Disaggregated Serving

Split prefill and decode into independently scalable worker pools
View as Markdown

Disaggregated serving separates the two main phases of LLM inference:

PhaseWhat it doesScaling pressure
PrefillProcesses the prompt and produces the initial KV cache.Input length, prompt reuse, context size
DecodeGenerates output tokens using the KV cache.Concurrency, output length, active KV memory

In an aggregated deployment, each worker does both phases. In a disaggregated deployment, prefill workers and decode workers are separate pools. Dynamo routes each request through prefill first, transfers or exposes the KV cache state to decode, and streams the response from the decode worker.

When It Helps

Disaggregated serving is most useful when prefill and decode need different resource shapes:

  • long prompts or retrieval-heavy traffic make prefill expensive
  • long generations or high concurrency make decode the bottleneck
  • you want to scale prefill and decode replicas independently
  • you want to pair prefill/decode separation with KV-aware routing
  • large models need different parallelism for prompt processing and generation

It is not automatically better for every workload. For small models, short prompts, low concurrency, or clusters without fast KV transfer, an aggregated deployment may be simpler and faster.

Mental Model

Disaggregated serving usually combines four pieces:

PieceRole
Frontend/routerAccepts OpenAI-compatible requests and coordinates routing.
Prefill workersRun the prompt phase and prepare KV transfer state.
Decode workersContinue generation after prefill completes.
KV transfer pathMoves or exposes KV cache state between prefill and decode workers.
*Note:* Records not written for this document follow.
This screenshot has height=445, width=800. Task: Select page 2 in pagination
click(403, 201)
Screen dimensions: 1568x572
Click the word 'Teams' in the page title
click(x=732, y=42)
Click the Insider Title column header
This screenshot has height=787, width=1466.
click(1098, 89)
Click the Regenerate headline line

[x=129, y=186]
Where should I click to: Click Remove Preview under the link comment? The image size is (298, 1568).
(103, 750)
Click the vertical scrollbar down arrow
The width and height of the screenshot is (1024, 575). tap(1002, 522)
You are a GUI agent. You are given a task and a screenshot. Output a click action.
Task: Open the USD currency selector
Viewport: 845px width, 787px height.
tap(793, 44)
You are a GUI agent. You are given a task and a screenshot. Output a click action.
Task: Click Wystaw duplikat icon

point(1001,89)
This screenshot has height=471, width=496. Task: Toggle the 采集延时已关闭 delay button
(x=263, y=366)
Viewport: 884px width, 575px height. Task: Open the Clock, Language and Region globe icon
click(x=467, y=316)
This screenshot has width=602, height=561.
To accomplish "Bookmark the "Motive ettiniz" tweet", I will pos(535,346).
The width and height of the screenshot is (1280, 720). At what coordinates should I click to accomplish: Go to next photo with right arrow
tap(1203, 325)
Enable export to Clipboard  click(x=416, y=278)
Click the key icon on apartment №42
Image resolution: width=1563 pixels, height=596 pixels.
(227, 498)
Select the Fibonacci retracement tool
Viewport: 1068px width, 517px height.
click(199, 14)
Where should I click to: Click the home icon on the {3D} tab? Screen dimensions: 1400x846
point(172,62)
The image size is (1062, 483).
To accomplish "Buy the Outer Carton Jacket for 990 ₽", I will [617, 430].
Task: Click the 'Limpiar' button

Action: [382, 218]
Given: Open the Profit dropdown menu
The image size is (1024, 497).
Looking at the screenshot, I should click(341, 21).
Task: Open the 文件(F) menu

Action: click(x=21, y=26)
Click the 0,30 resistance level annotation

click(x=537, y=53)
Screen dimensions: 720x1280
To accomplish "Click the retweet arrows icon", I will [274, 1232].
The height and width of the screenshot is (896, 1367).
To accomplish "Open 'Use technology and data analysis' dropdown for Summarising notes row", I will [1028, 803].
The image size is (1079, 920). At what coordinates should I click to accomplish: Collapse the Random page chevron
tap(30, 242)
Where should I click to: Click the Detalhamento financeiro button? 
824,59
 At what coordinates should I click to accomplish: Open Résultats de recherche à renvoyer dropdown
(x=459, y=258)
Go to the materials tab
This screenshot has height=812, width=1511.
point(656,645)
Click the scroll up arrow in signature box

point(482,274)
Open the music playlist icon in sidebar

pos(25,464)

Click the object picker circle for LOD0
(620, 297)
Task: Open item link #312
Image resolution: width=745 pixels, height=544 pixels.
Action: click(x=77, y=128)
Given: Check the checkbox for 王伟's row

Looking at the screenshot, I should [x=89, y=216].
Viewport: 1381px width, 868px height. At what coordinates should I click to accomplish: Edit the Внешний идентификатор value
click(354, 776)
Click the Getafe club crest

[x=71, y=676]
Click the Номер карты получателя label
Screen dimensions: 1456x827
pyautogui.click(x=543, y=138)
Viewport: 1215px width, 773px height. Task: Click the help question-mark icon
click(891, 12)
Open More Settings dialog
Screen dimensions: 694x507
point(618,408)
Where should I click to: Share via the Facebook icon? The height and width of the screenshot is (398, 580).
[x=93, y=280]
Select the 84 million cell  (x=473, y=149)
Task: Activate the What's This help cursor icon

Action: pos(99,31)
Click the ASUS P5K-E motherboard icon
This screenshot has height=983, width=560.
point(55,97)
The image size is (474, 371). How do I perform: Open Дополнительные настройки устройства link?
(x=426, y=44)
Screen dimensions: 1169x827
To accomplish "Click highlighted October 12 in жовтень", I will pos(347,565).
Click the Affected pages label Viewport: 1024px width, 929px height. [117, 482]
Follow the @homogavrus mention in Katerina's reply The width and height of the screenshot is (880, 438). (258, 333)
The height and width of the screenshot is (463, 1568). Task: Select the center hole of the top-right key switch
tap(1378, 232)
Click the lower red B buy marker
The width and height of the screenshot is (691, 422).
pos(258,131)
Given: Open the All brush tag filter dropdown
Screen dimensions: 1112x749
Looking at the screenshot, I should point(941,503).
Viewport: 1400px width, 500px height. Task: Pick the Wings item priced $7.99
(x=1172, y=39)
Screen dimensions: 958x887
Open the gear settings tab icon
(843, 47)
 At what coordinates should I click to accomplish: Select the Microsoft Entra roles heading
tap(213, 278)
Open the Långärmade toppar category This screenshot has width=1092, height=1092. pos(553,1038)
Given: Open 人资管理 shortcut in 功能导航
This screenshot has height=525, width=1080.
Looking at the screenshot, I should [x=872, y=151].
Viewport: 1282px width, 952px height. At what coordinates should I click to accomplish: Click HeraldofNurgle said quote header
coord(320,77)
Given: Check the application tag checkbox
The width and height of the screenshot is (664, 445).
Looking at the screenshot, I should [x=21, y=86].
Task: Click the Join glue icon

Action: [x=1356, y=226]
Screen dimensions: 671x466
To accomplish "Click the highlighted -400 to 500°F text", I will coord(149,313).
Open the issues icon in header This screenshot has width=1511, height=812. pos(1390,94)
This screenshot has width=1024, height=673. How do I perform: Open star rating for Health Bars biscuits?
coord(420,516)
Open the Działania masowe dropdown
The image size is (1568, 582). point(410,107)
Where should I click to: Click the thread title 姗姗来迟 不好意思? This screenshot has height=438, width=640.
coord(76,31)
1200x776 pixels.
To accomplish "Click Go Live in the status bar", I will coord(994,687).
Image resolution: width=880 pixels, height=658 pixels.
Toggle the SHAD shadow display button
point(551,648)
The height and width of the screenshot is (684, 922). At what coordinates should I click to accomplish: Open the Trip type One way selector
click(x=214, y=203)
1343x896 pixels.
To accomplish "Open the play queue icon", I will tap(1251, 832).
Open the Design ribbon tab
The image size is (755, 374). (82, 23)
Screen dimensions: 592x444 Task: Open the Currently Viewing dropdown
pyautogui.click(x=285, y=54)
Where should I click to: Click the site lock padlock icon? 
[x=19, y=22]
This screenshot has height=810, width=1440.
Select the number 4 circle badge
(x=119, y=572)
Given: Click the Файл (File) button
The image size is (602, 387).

KV-aware routing is related but separate. Disaggregated serving splits prefill and decode. KV-aware routing chooses workers based on cache locality. Many production deployments use both, but you can reason about them independently.

For router-specific behavior, see Router: Disaggregated Serving and KV Cache Aware Routing.

KV Transfer Is the Critical Path

Disaggregation only helps when decode workers can access the KV cache produced by prefill quickly. In cross-node or high-throughput deployments, the KV transfer path commonly depends on RDMA-capable networking through the backend’s transfer layer, such as NIXL/UCX. If RDMA is missing or silently falls back to TCP, TTFT and throughput can be dominated by KV movement rather than model compute.

Treat KV transfer as an early validation step, not a final tuning detail. Common failure modes include missing RDMA device-plugin resources, pods without the needed rdma/ib requests or IPC_LOCK capability, UCX/NIXL transport errors, mismatched model or KV cache settings between prefill and decode workers, and benchmarks that run through local port-forwarding instead of inside the cluster.

Symptoms usually look like high TTFT despite available prefill capacity, decode workers sitting idle while prefill workers are busy, or disaggregated throughput falling below an aggregated baseline after splitting workers across nodes.

Production cross-node disaggregated deployments usually require RDMA or an equivalent fast fabric for KV cache transfer. Without it, the backend may fall back to TCP and KV transfer can dominate TTFT and throughput. Validate the transfer path before spending time tuning replica counts.

Deploying Disaggregated with RDMA

Disaggregated deployments transfer KV cache between prefill and decode workers. Without RDMA or another fast transfer path, this movement can become the main performance bottleneck.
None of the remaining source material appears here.